Three important indicators point to a ship sailing through turbulent waters. This must draw the attention of those desirous of becoming the next chief executive officers of this great nation. One, the shifting of goalposts on the debt ceiling criteria and what ought to be that measure from Treasury mandarins is the clearest warning sign. For obvious reasons, they have insider information and better evidence than the politicians. With hindsight, it should not be forgotten that the huge debt appetite has be justified on legacy projects. That is politics not economics!

Two, over the past decade, the debt portfolio has significantly shifted from bilateral to more expensive commercial loans under Eurobonds and project financing. This has also seen the return of ‘conditionalities’ from the multilateral lenders after two-decade break.
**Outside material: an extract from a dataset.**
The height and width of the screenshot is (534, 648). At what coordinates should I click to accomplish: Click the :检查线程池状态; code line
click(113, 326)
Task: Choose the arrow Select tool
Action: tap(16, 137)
In finance lingua, exchanging cheaper loans with more expensive loans are indicators of bad things to come. It is like a person borrowing from a bank to pay a Sacco loan and then going to a Shylock to pay the bank loan. Those are signs of real trouble.

Three, the aggressive shift to opaque public-private partnership arrangements and their attendant new forms of taxation. Tolls are taxes no matter what impressions policy documents may want to create. As postulated in an earlier article here a fortnight ago, PPPs are innovative financial products to accelerate public investments, attract private sector efficiency and access expertise. But they are only as good as those that draft them. Among the corrupt, they are lethal weapons against the sovereignty and long-term macroeconomic stability.

Finally, to our boys and girls who sat the 2021 KCPE exam. Hearty congratulations! You inspire and give us hope that you shall soon pick up the pen from me to chart a new frontier for this column.